Да, это была Надежда Константиновна Крупская.
…Простившись на нижней лестничной площадке с добрым бородачом, который, смеясь, хлопнул Филиппыча по плечу, а мне надвинул на самый нос кепку, мы вышли на Чистопрудный бульвар, полный листвы и солнца. Время было раннее, и на бульваре еще не появились няньки, а у пруда нас ожидала свободная скамья.
В минувшие дни, бродя по Москве, мы однажды сидели на этой самой скамье. Но с того недавнего времени мир неуловимо переменился, словно бы стал торжественней и строже, а к его бесконечному, разнообразно повторенному спектру прибавилась еще одна линия — волшебная.
Жизнь оставалась строгой, требовательной и как будто равнодушной к отдельной судьбе, но мы с приятелем отныне знали, что она и добра и что радость на длинной лестнице дней — неслучайная находка.
Старшина артели аккуратно расплатился с нами за выгрузку чугунных труб, и, наверное, потому что сам вел дела, без подрядчика, нам достался небывалый куш — по три целковых за ту неистовую ночную смену. В другие, тоже ночные смены, мы едва «дотягивались» до полтинника. Если же к этим «фартовым» шести рублям да еще приплюсовать два заветных червонца, сумма получалась внушительная. Впрочем, то был лишь поверхностный подсчет, без касательства сущности. А если коснуться сущности, так две продолговатые, светлосерого тона купюры, с водяными знаками на чистых закраинах, с надписью: «Червонец», имели не только указанную нарицательную стоимость, но и неуказанную: они были неизмеримо дороже множества других таких же купюр, однако это знали мы, двое, и никто больше.

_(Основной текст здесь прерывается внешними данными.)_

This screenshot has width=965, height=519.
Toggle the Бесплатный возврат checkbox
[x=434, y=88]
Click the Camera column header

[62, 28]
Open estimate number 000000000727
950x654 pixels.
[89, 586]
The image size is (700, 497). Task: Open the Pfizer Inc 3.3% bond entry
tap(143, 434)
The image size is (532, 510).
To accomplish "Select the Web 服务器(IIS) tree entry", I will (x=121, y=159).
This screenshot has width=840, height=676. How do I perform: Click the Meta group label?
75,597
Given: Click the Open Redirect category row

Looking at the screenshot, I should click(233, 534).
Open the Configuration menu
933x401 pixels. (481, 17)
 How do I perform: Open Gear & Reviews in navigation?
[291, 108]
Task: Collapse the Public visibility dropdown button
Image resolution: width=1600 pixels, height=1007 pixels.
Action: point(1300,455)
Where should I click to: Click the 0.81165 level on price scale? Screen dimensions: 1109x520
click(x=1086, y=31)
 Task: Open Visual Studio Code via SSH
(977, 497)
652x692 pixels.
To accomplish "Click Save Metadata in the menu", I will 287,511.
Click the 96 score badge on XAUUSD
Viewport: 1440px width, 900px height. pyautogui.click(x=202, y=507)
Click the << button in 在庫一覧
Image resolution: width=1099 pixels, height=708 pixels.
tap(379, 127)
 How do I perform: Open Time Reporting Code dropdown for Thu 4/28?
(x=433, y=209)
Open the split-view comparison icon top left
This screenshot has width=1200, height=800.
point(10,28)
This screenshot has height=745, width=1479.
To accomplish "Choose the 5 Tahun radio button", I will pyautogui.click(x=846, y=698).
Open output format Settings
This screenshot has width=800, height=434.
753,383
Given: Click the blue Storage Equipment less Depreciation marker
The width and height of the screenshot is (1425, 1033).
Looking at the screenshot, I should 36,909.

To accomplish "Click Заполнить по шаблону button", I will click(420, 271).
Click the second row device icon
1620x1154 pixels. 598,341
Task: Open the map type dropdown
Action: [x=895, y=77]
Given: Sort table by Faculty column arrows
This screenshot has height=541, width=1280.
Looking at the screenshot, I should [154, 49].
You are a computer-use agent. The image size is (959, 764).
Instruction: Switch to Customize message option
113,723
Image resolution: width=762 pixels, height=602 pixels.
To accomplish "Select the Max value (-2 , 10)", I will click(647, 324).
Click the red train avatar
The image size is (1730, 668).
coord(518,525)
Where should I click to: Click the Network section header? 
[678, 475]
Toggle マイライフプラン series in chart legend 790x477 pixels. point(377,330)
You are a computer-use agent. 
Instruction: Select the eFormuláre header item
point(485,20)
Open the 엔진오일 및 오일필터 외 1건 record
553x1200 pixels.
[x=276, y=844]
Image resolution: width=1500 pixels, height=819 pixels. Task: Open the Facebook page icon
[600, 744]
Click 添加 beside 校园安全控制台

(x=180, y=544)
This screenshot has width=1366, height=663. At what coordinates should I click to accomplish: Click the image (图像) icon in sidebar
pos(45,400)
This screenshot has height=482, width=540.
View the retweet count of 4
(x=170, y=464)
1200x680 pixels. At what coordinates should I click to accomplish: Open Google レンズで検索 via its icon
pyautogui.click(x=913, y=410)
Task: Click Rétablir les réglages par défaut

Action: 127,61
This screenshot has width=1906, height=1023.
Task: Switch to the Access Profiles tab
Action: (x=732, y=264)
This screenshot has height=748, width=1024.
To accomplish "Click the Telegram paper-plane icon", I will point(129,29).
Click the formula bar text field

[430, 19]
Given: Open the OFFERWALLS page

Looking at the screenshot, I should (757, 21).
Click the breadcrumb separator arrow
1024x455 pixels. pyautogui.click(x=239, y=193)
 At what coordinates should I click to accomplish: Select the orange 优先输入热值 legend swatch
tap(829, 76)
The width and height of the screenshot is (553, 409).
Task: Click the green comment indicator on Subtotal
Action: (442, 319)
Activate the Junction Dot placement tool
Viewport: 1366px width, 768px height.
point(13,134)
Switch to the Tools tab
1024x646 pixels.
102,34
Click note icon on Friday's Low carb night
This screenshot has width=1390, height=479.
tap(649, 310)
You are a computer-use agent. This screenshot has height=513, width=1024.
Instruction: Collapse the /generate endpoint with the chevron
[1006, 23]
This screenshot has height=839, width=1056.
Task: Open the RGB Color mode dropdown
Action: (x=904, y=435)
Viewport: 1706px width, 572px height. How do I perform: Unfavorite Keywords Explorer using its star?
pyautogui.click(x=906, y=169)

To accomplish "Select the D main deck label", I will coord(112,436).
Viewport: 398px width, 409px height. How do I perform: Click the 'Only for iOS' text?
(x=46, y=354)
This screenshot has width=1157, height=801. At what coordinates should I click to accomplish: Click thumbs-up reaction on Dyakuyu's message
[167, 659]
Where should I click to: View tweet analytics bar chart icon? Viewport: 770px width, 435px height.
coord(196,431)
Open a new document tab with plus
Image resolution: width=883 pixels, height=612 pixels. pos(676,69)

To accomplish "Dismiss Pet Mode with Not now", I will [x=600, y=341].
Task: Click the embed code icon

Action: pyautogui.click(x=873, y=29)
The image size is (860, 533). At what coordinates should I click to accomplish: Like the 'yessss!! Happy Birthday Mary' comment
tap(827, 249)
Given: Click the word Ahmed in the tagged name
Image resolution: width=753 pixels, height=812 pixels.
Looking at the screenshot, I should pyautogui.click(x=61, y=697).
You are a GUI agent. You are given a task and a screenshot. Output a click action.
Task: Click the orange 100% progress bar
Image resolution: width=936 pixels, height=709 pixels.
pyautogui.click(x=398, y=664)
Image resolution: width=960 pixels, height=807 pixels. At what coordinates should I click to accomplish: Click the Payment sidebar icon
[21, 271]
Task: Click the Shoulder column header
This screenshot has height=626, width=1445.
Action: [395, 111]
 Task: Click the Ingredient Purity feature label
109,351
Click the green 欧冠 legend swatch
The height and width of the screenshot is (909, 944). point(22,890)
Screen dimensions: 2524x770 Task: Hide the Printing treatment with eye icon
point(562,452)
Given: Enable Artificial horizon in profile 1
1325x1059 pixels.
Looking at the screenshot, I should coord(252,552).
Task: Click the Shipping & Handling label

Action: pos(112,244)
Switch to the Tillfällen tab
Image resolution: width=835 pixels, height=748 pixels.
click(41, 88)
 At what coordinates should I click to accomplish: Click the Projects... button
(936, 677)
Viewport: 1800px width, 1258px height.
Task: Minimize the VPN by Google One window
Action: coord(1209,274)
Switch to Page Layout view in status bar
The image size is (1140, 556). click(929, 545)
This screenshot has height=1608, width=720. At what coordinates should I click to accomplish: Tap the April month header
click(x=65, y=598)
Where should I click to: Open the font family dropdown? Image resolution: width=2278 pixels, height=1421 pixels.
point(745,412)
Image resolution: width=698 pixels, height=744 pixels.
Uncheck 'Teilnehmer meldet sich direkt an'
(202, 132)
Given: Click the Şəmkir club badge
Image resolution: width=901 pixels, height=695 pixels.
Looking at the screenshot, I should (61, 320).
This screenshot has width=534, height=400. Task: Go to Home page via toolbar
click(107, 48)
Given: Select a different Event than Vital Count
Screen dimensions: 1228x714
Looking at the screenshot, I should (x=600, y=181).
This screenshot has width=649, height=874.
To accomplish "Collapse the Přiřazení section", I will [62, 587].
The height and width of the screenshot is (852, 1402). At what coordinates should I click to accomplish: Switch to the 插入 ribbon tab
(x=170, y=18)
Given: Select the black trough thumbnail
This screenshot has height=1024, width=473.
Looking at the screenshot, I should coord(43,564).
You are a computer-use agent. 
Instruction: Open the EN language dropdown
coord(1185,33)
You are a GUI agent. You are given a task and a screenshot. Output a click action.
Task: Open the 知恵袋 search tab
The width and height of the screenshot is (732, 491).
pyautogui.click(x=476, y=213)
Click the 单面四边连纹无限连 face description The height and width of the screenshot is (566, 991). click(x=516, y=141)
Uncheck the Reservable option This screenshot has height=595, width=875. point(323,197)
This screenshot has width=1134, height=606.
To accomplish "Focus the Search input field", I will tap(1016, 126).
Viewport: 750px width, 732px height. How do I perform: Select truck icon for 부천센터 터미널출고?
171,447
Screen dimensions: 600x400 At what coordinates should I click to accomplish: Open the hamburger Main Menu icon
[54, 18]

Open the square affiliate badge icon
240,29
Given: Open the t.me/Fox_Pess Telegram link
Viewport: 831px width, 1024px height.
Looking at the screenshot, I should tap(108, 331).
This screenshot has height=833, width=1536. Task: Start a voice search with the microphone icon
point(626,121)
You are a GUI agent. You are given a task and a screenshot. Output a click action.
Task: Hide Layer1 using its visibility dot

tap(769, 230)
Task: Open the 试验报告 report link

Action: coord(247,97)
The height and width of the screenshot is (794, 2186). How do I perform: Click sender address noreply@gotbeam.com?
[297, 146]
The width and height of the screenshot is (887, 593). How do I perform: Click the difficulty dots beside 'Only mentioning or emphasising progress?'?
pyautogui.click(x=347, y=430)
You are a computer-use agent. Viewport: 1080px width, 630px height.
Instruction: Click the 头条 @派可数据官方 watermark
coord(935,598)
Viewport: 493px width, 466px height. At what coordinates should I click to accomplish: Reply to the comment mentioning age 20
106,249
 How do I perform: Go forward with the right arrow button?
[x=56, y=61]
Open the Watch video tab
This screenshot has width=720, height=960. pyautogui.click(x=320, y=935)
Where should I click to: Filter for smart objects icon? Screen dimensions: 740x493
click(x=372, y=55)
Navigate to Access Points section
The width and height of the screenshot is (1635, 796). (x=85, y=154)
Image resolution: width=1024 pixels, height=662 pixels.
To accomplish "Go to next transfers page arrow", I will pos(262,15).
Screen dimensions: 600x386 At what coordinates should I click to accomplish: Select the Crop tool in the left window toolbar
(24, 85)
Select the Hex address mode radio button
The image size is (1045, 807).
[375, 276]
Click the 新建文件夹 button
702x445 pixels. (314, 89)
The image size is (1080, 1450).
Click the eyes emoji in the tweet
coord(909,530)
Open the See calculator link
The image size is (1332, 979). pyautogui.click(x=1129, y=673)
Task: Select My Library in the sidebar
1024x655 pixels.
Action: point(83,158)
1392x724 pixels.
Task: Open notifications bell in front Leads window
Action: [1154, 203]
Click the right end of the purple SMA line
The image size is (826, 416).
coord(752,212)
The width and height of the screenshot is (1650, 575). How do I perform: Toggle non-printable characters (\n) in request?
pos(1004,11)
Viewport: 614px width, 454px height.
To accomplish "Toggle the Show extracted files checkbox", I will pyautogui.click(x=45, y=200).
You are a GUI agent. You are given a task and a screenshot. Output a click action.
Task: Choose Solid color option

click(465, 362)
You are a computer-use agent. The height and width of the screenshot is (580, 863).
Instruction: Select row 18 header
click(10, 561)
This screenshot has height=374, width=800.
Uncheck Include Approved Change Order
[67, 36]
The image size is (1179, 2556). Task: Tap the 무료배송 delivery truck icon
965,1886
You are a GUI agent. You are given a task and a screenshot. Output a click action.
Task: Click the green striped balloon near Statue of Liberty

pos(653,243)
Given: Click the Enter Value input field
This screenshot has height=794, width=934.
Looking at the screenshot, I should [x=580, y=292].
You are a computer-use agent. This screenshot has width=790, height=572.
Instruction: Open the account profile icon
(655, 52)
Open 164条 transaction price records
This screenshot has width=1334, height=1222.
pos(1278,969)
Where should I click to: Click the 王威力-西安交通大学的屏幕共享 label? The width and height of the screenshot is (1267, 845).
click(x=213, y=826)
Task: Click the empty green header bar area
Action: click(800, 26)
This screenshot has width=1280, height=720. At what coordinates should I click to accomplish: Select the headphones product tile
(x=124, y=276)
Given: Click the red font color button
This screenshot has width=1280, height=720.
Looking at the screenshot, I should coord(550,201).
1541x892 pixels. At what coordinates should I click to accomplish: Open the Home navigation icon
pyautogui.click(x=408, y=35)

Так получилось, что не в трудную пору экзаменов, а когда все отгорело и отшумело, нежданно-негаданно и наше молодое счастье улыбнулось нам. Тогда мы принялись открывать двери. Сначала нам открылась дверь гостиницы на Рождественке. Здесь даже сказали: «Милости просим!» Не важно, что номер оказался маленьким и темным, — то был трамплин. Отныне мы не смели напрасно терять и часа времени: еще оставалось не открыто столько дверей! Но они открывались нашему желанию, — двери музеев, читален, выставок, театров, удивительных книгохранилищ, старинных и примечательных усадеб, торжественных храмов, сумрачных монастырей и притихших дворцов, исполненных зловещего великолепия. Они нам открывались!
В один из тех памятных вечеров мы вспомнили и низенькую дощатую дверь, что вела в каморку Павла Семеныча. Мы принесли ему скромный подарок — вязку сушек, сахар и чай, но дедушку на дежурстве не застали. Знакомый коридор был непривычно безлюден: здесь уже отгорели страсти, и наши — тоже, и казалась грустной тишина.
Старый швейцар, мы знали, жил в этом же дворе: высоко, на пятом этаже, под самой крышей тускло светилось его окошко.
Лестница была крутая, и мы поднимались медленно, преодолевая сомнения в уместности такого непрошеного визита. Но эти сомнения почти тотчас забылись, едва Павел Семеныч открыл нам дверь. Как он обрадовался, плюшевый дедушка, незваным гостям, как зачастил в мягких войлочных туфлях по своему холостяцкому жилищу! Нам, конечно, не следовало так поступать; хотя бы предупредили, а то исчезли на две недели — и ни слуху ни духу.
И снова запел свою веселую песенку добродушный пузатенький самовар, а дедушка вел разговор неторопливый и значительный. Как и всегда, его окружали, будто присутствуя здесь, известные литераторы, педагоги, архитекторы, медики, а уж академики — непременно, и он запросто обращался с ними, журил, ободрял, похлопывал по плечу.